Eggs: Friend or Foe?

Eggs: Friend or Foe?

Have you had an egg today? These days, nutrition experts say that’s a good choice. This breakfast staple is packed with healthy nutrients. Plus with 70 calories and 6 g of protein, a single egg helps keep you full without thwarting your diet.

But not so long ago, eggs were on most people’s do-not-eat list, thanks largely in part to the high cholesterol content: 185 mg per egg.  As we all know, too much cholesterol in the blood can lead to heart disease. So why are eggs recommended for breakfast now?

First, eggs are actually healthier than they used to be. A report from the United States Department of Agriculture states that hens’ feed is now mostly made up of high-quality ingredients including soybean meal, corn and vitamins. “[Because of this] the cholesterol levels in eggs have decreased from 215 mg to 185 mg for a large egg,” says dietitian Frances Largeman-Roth, author of Eating In Color: Delicious, Healthy Recipes for You and Your Family. Plus, eggs now have 64 percent more vitamin D than they did in 2002, according to the USDA’s report from the United States Department of Agriculture.

Another reason eggs are back on the menu: Scientists no longer believe the cholesterol in egg yolks leads to higher cholesterol in your blood. “Researchers now think it’s the saturated fat and trans fat in our diets that is more likely to raise cholesterol levels,” Largeman-Roth says. And a meta-analysis of 16 studies, published in The American Journal of Clinical Nutrition, didn’t find any association between egg consumption and heart disease in the general population.

In fact, in 2015 the national Dietary Guidelines Advisory Committee (DGAC) decided to not recommend any limit on cholesterol intake for most people.

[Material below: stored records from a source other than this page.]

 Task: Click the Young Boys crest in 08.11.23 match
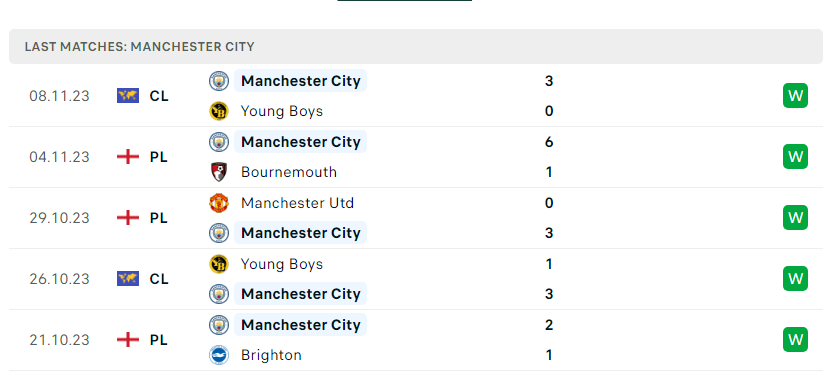click(219, 111)
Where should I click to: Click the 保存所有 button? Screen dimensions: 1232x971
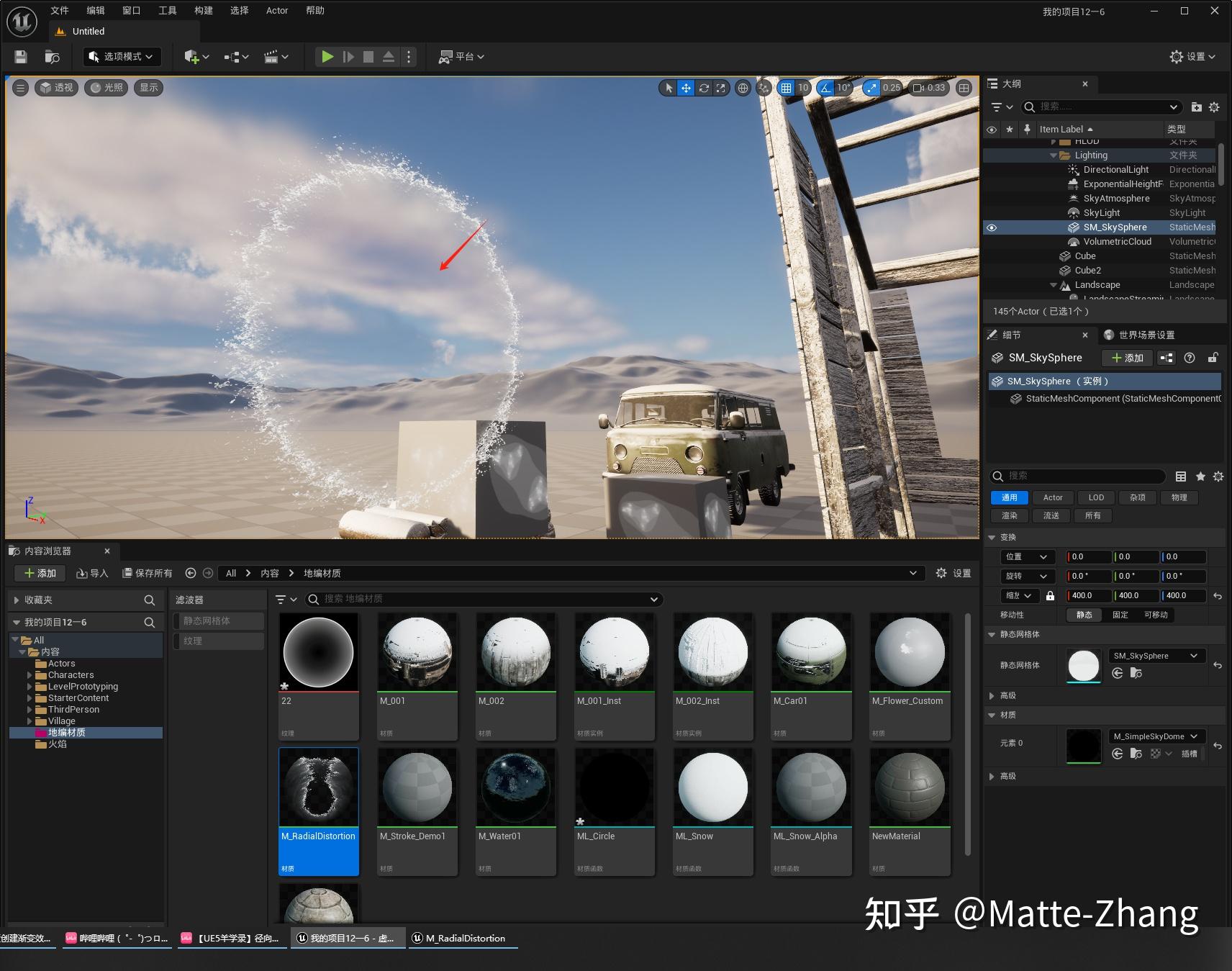pos(148,573)
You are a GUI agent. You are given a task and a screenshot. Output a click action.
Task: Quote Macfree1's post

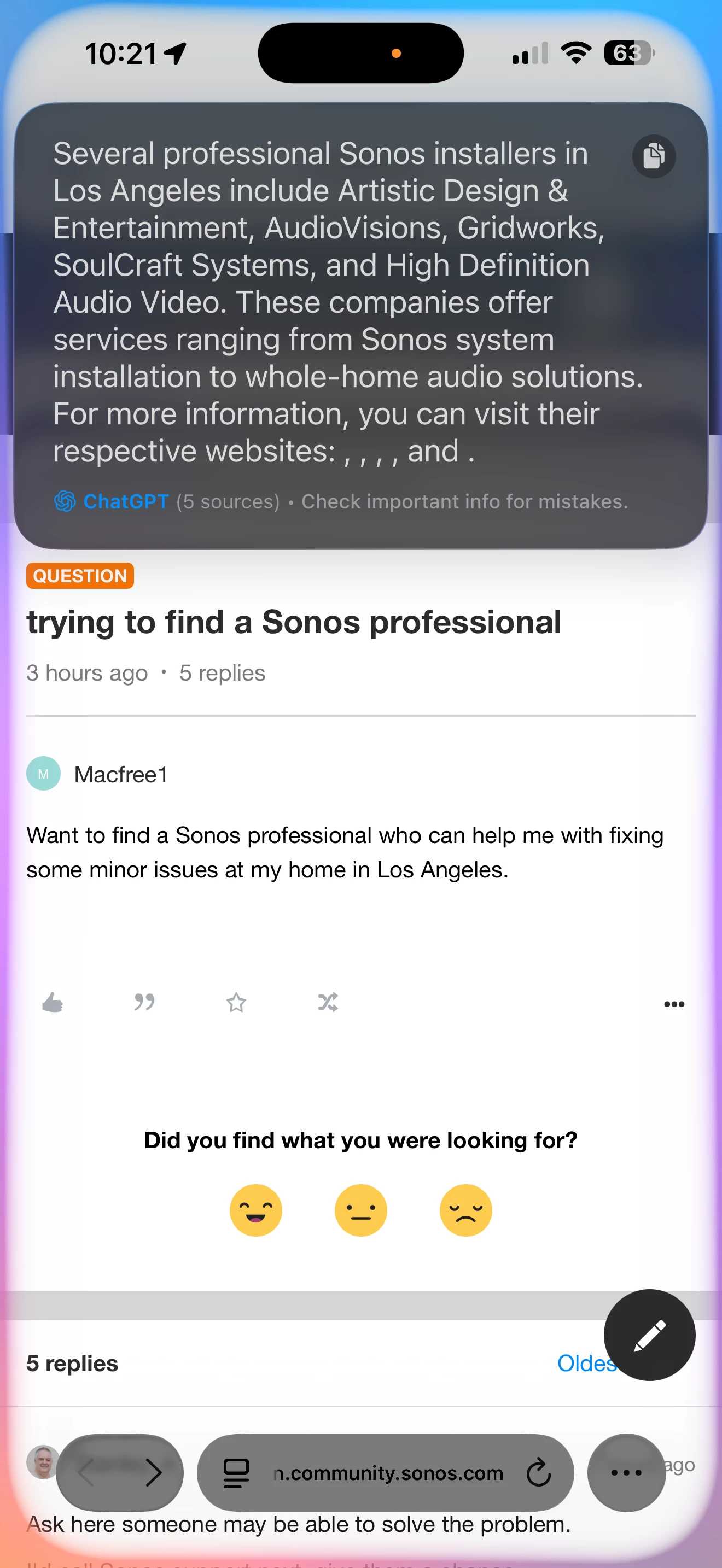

Previously, the DGAC’s recommended people consume no more than 300 mg per day, so the 185-215 mg of cholesterol in a single egg was a huge chunk of your daily allowance. “This is very controversial because a recommended upper limit of 300 mg has been in place for years,” says Largeman-Roth.

However, some people should avoid eating whole eggs regularly. “If your doctor has told you that you’re at increased risk of heart disease, it’s smart to limit dietary intake of saturated fat and cholesterol and eliminate trans fat,” says Largeman-Roth.

When you wake up in the morning and decide to egg or not to egg, remember this advice: “The science on saturated fat and cholesterol keeps changing, but one thing that everyone can agree on is that for most healthy people, an egg a day can definitely fit into a healthy eating plan,” says Largeman-Roth.